To control inbound traffic to Virtual Machines using Network Security Groups (NSGs).

The Lab

In this lab the following resources were used in Azure:

• A Resource Group.
• A Virtual Network (VNET) with Subnets.
• A Windows 11 machine (VM).
• A Linux web server (VM).
• Azure Bastion (a secure, fully managed service that provides private RDP/SSH access to virtual machines without exposing them to the internet).
• Network Security Groups (NSGs).

In order to avoid using public IP addresses on the 2 VMs in Azure, I use Azure Bastion from within the Azure portal to access either VM on their private addresses securely via RDP or SSH.

I start with a a Resource Group and then a Virtual Network (VNET). It will need at least 2 subnets: one for Azure Bastion that must be in its own subnet and one subnet for the PC and web server.

The default behaviour of VNETS and subnets is to allow resources to communicate with each other. The setup would look like this:

With this setup, from Azure Bastion I can access both VMs and from the Windows 11 VM I can access the web app on the web server. If Bastion provides secure access and the VNET is private, this solution is already secure so why would I need Network Security Groups (NSGs)?

The Why

The proposed design means that any new VMs added to the subnets or added to new subnets will have interconnectivity by default. The server can connect to the VM, the VM can connect to the server, any new VMs can connect to each other as well as the existing VM and server.

In the old days, this would be perfectly acceptable since private networks were considered trusted. The modern security approach is to treat all devices as untrusted and therefore control traffic between devices, even in the same network. This is to prevent unintended access to devices on the network and reduce lateral movement (when a compromised device moves from one device to another within a network with malicious intent).

For example, if I setup a new web server for a finance app, I'll probably want to prevent other VMs getting access to it unless they need it. With NSGs, I can control traffic to resources at the infrastructure level so that I control what accesses what on the network.

The How

NSGs are similar to stateful firewalls in that inbound and outbound traffic can be controlled using rules based on where traffic is coming from (source) and going to (destination) and what ports and protocols are in use. Also like firewalls, the priority (which rule is assessed first) can be set along with the action to be taken; allow or deny the traffic.

Unlike firewalls, NSGs are not central appliances but control mechanisms that can be applied liberally to subnets or directly to individual virtual machines.

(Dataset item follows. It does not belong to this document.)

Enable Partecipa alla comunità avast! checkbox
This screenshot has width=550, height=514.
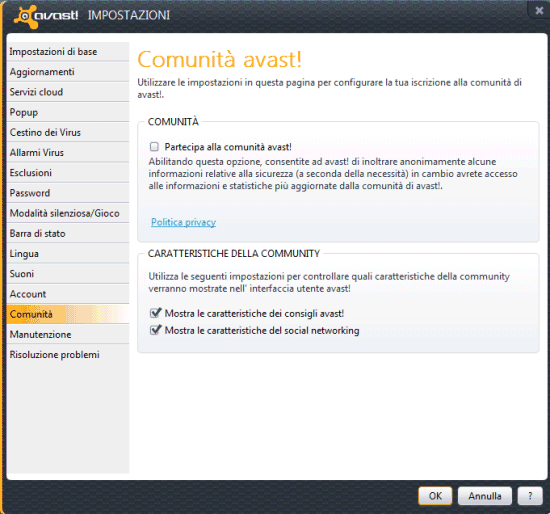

• If I need to protect a single VM, I can associate the NSG to the NIC of that machine.
• If I want to protect a collection of VMs, I can associate the NSG to the subnet containing the VMs.

The Solution

The PC and web server are separated into their own subnets and a NSG is associated to each subnet. The Bastion subnet remains unchanged. The lab design now looks like this:

NSGs on their own don't control traffic, rules do.

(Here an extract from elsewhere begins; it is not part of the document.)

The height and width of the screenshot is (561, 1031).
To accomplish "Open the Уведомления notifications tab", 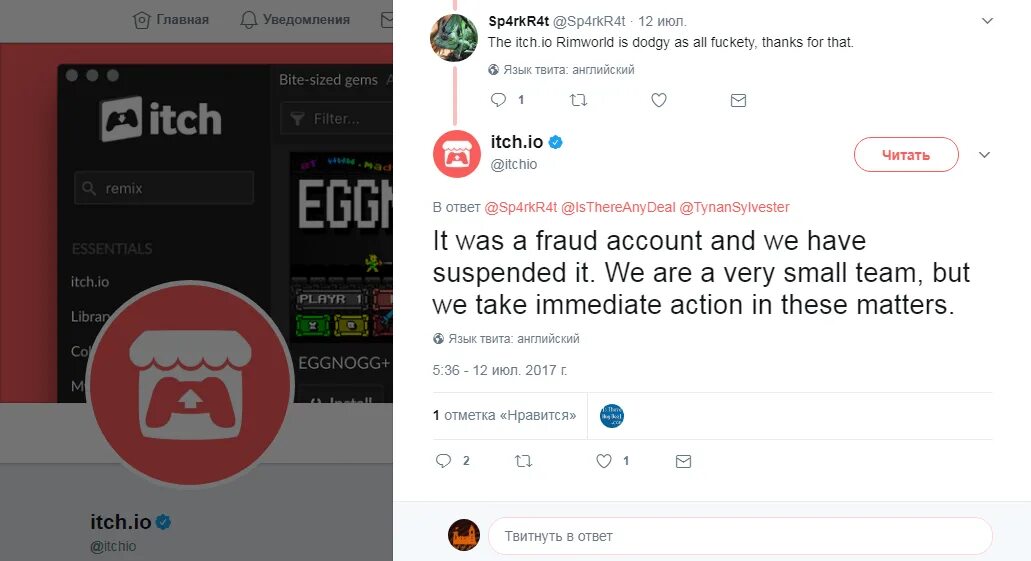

There are 3 default rules in place for inbound and and outbound traffic.

• The first one allows inter-VNET connectivity.
• The second one allows the Azure Load Balancer access to the VNET (even when not using a load balancer, Microsoft recommends adding this rule since other services might need this connectivity).
• The last one denies all other traffic.

These rules use large numbers to set the priority to allow for custom rules to be added that will override these rules because smaller numbers (starting at 100) are evaluated first.

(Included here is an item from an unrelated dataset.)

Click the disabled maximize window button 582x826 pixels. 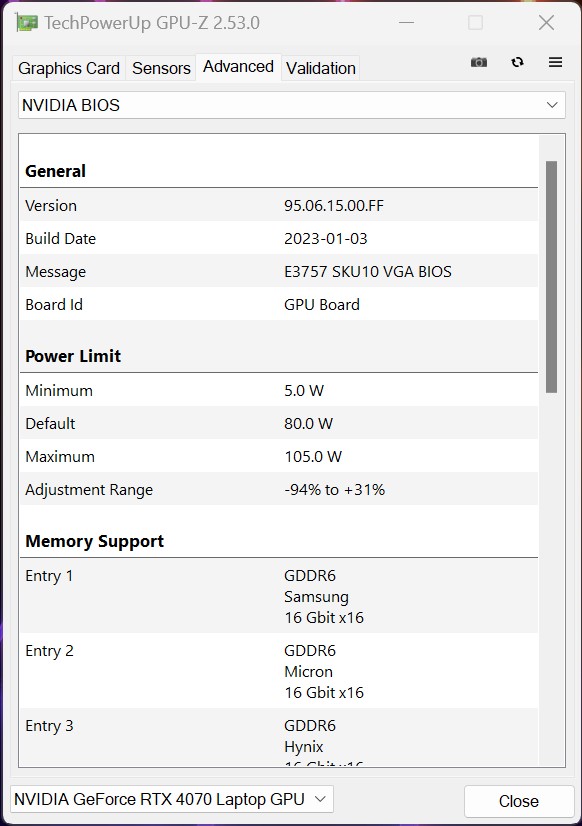pos(475,23)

Here's the final solution with details of subnets and ports which will help me decide which inbound rules I need to create for the NSGs:

For the NSG associated with the PC subnet, I setup the following rules:

• The first rule allows RDP access from the Bastion subnet to the PC subnet.
• The second rule allow the Azure Load Balancer as recommended by Microsoft.
• The last one denies ALL OTHER traffic.

The first 2 rules override the default rules because of their priority and the last deny rule stops the processing of the other rules because all traffic is being denied. This now secures any VMs in the PC subnet.

For the NSG associated with the web server subnet, I setup the following rules:

• The first rule allows SSH access from the Bastion subnet to the web server subnet.
• The second rule allows the PC subnet to access web services (port 80) in the web server subnet.
• The third rule allow the Azure Load Balancer as recommended by Microsoft.
• The last one denies ALL OTHER traffic.

This now secures any VMs in the web server subnet.

The Results

Before putting in the NSGs and their rules connectivity between VMs in the VNET was possible without restriction.

With the NSGs in place:

• Only Bastion is allowed to access the Windows 11 PC and only via RDP.
• Only Bastion is allowed to access the web server via SSH.
• Only the Windows 11 PC is able to access the web app on port 80.
• All other traffic is denied by the NSGs (with the exception of Azure Load Balancer).

The result is that traffic is tightly controlled to access specific resources that it needs access to, in other words it follows the security principle of least privilege access.

The Conclusion

This lab successfully controlled traffic coming inbound to Azure resources using NSGs in a private network.